Se la Legge di Dio, nell’Antico Testamento, dice il CCC (Catechismo della Chiesa Cattolica), al numero 700, è stata scritta su “Tavole di pietra”, dal dito di Dio, l’Evangelo che Cristo ha consegnato agli Apostoli e alla Chiesa, è stato scritto non con inchiostro, ma con lo Spirito del Dio vivente, sulle “Tavole di carne” dei nostri Cuori. È il “Cuore” che occorre purificare, perché: “Dal cuore infatti provengono propositi malvagi” (Mt 15, 19). Occorre, pertanto, liberare il nostro cuore, da ogni tipo di male: Guerre, terrorismo, maltrattamenti, violenze…, che inesorabilmente, finisce, poi, per “indurirsi”, quando si allontana dalla Misericordia di Dio. Per questo dice Gesù: “Chi non raccoglie con me disperde” (v 23), e nel brano del Vangelo odierno ( Lc 11, 14-23), è lapidario: “Chi non è con me, è contro di me, e chi non raccoglie con me disperde” (v 23). A prova della sua serietà (Qualora ce ne fosse bisogno!), Lui accetta, paradossalmente, che noi si possa essere: O “con Lui” (nel buon uso della nostra libertà!), o anche “contro di Lui” (nel cattivo uso della nostra libertà).
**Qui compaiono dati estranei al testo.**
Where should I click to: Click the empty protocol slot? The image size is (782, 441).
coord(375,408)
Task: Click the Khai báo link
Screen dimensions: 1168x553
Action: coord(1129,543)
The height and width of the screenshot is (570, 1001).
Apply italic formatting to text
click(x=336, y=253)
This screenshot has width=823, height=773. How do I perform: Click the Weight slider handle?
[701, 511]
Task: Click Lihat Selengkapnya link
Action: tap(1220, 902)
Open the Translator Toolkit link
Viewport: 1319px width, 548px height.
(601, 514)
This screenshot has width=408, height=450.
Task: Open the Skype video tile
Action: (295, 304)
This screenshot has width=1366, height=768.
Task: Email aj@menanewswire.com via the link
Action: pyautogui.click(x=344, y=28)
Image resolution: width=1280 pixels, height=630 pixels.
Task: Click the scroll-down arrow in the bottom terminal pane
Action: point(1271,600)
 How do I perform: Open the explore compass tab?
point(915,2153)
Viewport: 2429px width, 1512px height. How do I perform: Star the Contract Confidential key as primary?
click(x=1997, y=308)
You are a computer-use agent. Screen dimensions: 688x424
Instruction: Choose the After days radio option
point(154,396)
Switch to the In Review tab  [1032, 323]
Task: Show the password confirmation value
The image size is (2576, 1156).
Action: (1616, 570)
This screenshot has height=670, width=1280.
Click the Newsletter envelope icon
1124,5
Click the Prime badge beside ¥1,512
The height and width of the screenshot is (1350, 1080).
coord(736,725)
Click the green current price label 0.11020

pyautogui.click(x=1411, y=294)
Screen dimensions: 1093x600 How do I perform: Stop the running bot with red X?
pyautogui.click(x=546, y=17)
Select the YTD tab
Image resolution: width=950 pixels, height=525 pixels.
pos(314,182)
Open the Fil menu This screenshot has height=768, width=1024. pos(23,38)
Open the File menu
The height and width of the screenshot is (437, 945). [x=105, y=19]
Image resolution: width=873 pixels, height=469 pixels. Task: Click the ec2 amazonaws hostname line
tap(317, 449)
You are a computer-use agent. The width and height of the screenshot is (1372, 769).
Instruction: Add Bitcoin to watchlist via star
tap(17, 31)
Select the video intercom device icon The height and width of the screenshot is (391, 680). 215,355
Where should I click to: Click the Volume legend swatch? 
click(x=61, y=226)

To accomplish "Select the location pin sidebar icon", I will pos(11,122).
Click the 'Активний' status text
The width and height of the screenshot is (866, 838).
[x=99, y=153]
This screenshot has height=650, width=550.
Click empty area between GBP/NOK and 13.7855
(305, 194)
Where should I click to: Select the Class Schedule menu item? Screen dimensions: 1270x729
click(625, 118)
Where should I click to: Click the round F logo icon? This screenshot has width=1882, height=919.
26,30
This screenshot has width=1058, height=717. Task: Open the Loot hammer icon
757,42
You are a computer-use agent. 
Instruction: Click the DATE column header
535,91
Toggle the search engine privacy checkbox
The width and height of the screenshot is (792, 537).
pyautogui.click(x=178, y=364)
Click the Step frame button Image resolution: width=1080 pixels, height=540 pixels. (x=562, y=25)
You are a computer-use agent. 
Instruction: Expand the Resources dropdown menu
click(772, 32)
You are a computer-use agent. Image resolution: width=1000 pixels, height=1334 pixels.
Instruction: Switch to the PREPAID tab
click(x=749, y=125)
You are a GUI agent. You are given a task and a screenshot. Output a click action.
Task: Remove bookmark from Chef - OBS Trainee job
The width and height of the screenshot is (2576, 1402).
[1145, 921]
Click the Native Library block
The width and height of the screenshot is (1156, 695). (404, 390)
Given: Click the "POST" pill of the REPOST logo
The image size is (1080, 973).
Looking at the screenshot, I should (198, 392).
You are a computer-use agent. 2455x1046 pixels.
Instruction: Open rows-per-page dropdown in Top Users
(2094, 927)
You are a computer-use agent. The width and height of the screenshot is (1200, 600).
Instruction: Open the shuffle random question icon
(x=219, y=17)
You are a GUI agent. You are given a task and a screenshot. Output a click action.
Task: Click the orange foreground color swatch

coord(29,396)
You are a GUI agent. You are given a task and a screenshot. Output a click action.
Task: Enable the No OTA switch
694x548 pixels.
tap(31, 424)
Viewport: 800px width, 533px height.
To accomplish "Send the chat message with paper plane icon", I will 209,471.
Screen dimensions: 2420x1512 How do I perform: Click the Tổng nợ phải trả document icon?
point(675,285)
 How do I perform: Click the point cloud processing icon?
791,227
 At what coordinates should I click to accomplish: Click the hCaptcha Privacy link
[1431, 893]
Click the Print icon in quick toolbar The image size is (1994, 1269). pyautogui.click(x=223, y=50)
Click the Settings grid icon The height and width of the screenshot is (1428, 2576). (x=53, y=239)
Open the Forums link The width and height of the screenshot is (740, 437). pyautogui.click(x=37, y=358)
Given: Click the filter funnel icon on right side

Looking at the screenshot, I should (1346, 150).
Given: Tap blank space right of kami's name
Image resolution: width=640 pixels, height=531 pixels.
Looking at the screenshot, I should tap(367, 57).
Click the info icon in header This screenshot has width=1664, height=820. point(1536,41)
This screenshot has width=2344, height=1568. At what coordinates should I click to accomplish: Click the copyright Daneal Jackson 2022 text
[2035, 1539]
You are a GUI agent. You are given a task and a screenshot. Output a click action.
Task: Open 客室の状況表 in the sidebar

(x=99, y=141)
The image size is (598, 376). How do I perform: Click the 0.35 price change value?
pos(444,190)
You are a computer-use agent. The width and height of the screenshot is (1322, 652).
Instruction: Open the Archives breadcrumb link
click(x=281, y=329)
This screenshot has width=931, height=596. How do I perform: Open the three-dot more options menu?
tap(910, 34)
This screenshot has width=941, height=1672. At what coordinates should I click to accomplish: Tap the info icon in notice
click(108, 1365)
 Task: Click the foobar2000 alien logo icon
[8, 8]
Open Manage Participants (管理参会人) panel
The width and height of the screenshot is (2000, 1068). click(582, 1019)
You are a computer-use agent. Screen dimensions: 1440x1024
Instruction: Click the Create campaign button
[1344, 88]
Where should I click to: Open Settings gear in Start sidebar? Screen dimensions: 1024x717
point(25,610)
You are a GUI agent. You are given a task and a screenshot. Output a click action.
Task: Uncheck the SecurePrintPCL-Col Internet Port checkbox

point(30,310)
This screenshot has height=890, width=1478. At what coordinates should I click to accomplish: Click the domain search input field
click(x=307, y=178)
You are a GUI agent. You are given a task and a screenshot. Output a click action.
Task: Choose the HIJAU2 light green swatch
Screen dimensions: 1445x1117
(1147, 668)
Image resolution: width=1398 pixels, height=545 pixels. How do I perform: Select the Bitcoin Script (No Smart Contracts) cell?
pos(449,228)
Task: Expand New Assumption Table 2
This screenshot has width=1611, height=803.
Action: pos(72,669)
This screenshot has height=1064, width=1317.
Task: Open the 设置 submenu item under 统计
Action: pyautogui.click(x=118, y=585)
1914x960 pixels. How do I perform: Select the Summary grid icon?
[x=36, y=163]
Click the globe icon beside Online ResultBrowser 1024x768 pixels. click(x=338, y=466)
Tuttavia, sia ben chiaro, i tiepidi li vomita: “Poiché sei tiepido, non sei cioè nè freddo né caldo, sto per vomitarti dalla mia bocca” (Ap 3, 16). Non possiamo dire di essere veri Cristiani, e poi accettare Leggi e Uomini che legiferano contro la Vita, contro il Matrimonio…, scadendo persino in un sincretismo religioso, che sa di “deismo” generico. È un po’ come scadere nella menzogna di coloro che, nella pagina del Vangelo odierno, asserivano che Cristo scacciava i demòni, per mezzo di Beelzebùl. Anche oggi, purtroppo, sono in tanti che cadono nella “menzogna”, di affermare che la Chiesa, unica custode e depositaria della Verità, non sia coerente col Vangelo. Questo, è fare spazio alle tante ideologie, teorie e modelli valoriali, che negano la “Verità” rivelata! È come dire: Siamo contro Cristo! Ormai non possiamo più rimanere neutrali, Gesù ci richiede una scelta intransigente. Il Male e il Bene, si osteggiano sempre, a noi la personale scelta:
O restare “muti”, resi tali dal demònio, per mancanza di accoglienza della Parola di Dio, o essere Testimoni dell’Annuncio di Fede, che ci risana donandoci quella Gioia, che, alla fine, suscita la reazione della folla: “Tutti furono presi da stupore” (v 14b) riconoscendo così, anche in noi, la presenza di Dio. Tanti di noi, ahimè, come gli Scribi e i Farisei, sono sempre alla ricerca di “segni” per la loro fede: “Gli domandavano un segno dal cielo” (v 16). Certo, Dio dà i suoi “segni”, che però, non sono mai quelli della potenza e dell’appariscenza, ma piuttosto quelli dell’umiltà ed abnegazione. Il “segno” più grande ed eloquente, rimane sempre la Croce. Gesù che ha come primo obiettivo, quello di “vincere lo spirito del Male” (Lc 10, 18), lo spoglia di tutte le sue armi, che sono quelle del “possesso”, del “potere” e “dell’apparire”. Quando Gesù, muore sulla Croce, spoglio di tutto, è allora che restituisce all’uomo, ciò che il demonio gli aveva tolto: La sua vera Dignità, di figlio di Dio. Ecco perché: Chi non è con Gesù, è preda del demonio! E, purtroppo, ahimè, non ci è data una terza opzione! Auguro sempre a tutti di cuore, un buon prosieguo del Cammino Quaresimale.